Her other research has been published in the Journal of Conflict Resolution, the Journal of Peace Research, and Politics & Religion. Before joining the Graduate Institute, she served as a postdoctoral associate in the Department of Near Eastern Studies at Princeton University and a pre-doctoral associate at the Harvard Kennedy School's Middle East Initiative.
Read the GLD interview with Christiana here!
Gabriel Koehler-Derrick is an Assistant Professor of Political Science at NYU Abu Dhabi. He holds a PhD from Harvard University, an MA from Columbia University, and a BA from Tufts University. Gabe’s research focuses on economic and political development, state building, and the politics of religion with a regional focus on the Middle East and North Africa. His work has been published in the Quarterly Journal of Economics, Terrorism and Political Violence, and International Studies Quarterly.
Prior to his current appointment, Gabe was a postdoctoral research associate at the Watson Institute for International and Public Affairs at Brown University.
Read the GLD interview with Gabriel here
Ezra Karmel received his PhD in political science from the University of Guelph, and he currently works with Proximity International, leading its Innovation Lab and providing technical input for its research, monitoring, evaluation, and learning programs. His research interests include public policy, local governance, and elections in authoritarian and stabilization contexts.

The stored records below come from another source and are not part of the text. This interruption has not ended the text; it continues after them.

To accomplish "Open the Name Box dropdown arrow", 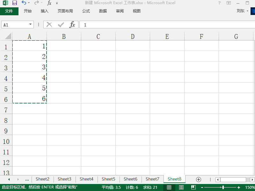I will (30, 24).
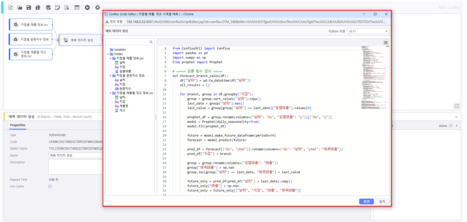Click the open folder toolbar icon
The height and width of the screenshot is (222, 467).
coord(20,7)
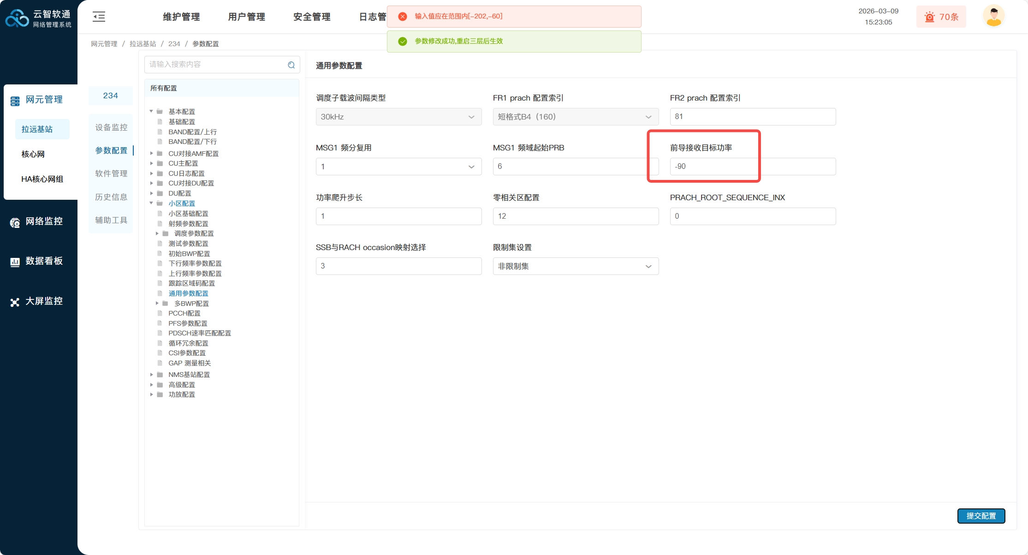Viewport: 1028px width, 555px height.
Task: Select 射频参数配置 in the tree
Action: pos(188,224)

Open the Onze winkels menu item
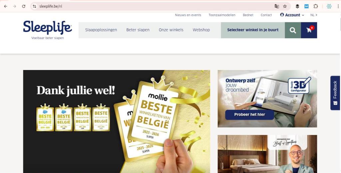pos(171,30)
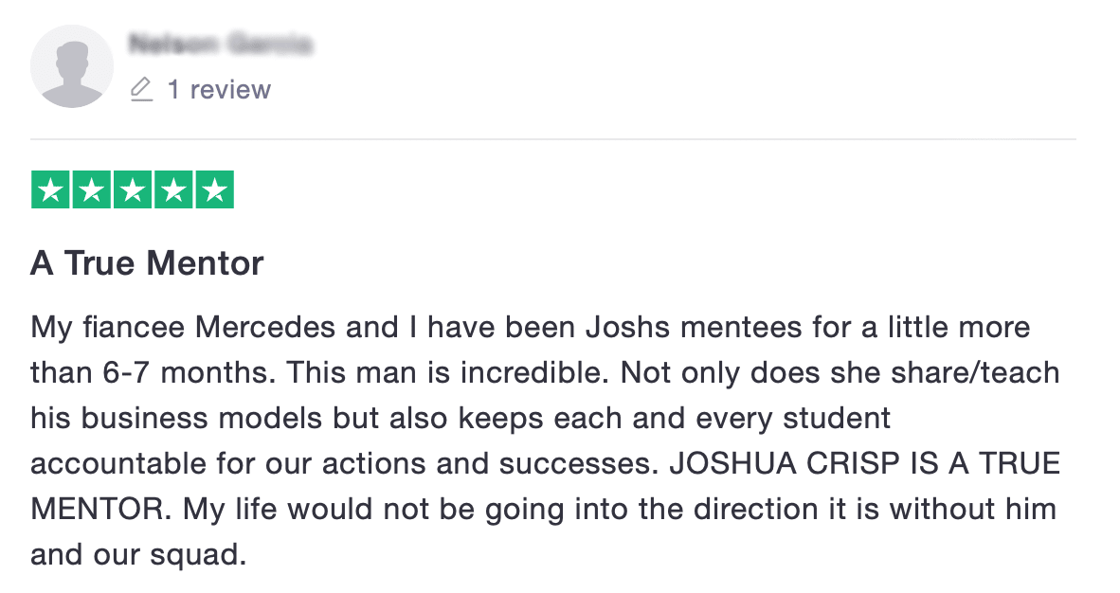Click the fifth green rating star
Image resolution: width=1120 pixels, height=593 pixels.
(214, 189)
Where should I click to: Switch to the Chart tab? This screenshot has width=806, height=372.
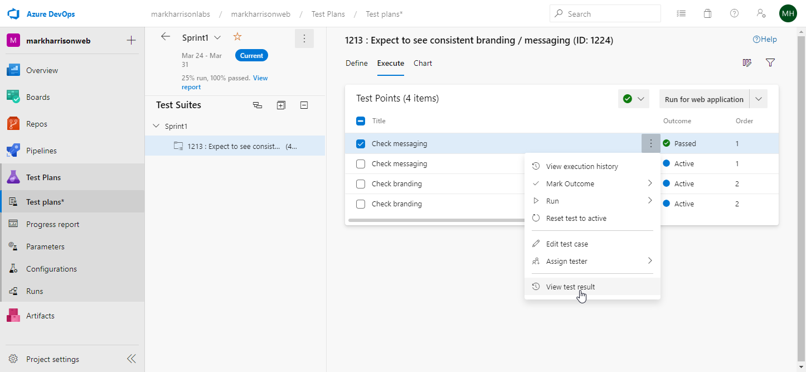click(x=423, y=63)
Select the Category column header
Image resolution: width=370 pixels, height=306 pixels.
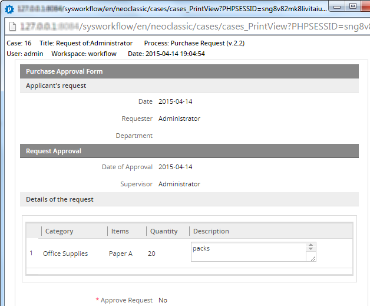(x=59, y=231)
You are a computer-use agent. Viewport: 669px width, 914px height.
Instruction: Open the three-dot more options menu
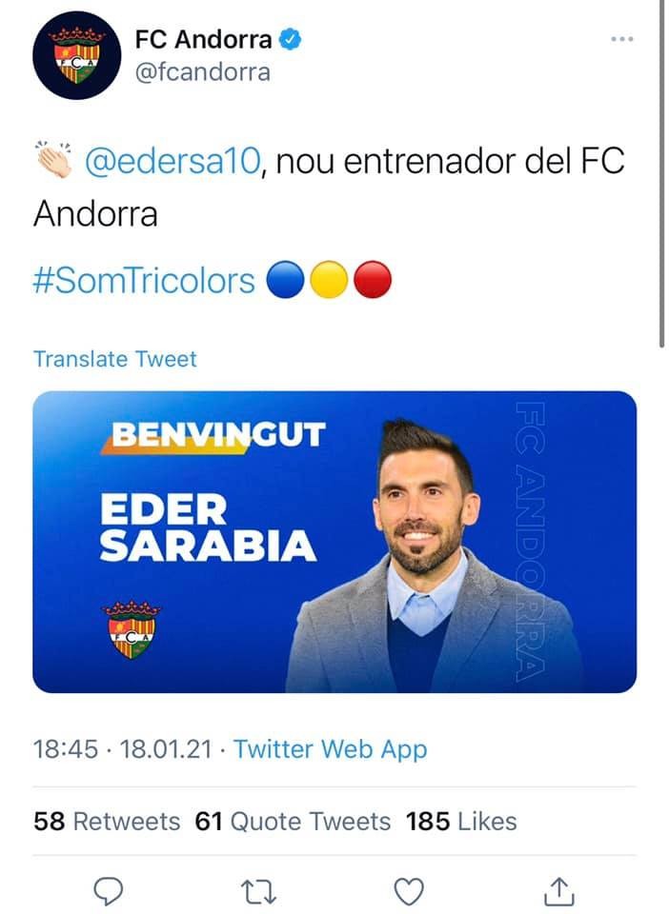point(621,39)
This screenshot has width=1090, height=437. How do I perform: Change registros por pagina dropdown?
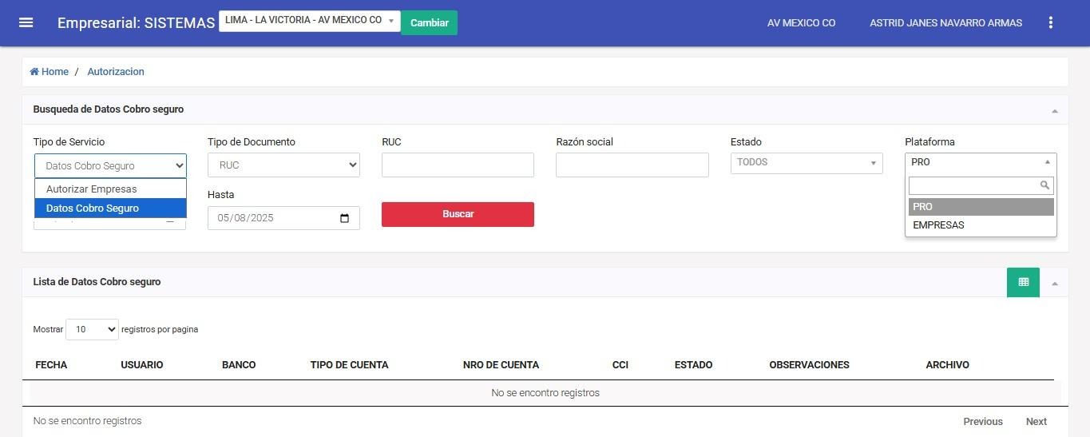[x=92, y=329]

He has conducted the majority of his research in the Middle East and North Africa, with a particular focus on Jordan. He is also the host of the Middle East Law and Governance Podcast.
Read the GLD interview with Ezra here
Jennifer N. Brass is an associate professor at the O’Neill School of Public and Environmental Affairs at Indiana University. Her research focuses on service provision, governance, and state-society relationships in sub-Saharan Africa. Brass asks questions about how, which, and when people get access to services; whether and how the type of service provider (state, nonprofit, market) matters for service quality and state-society interactions; and how variation in access to services affects development outcomes.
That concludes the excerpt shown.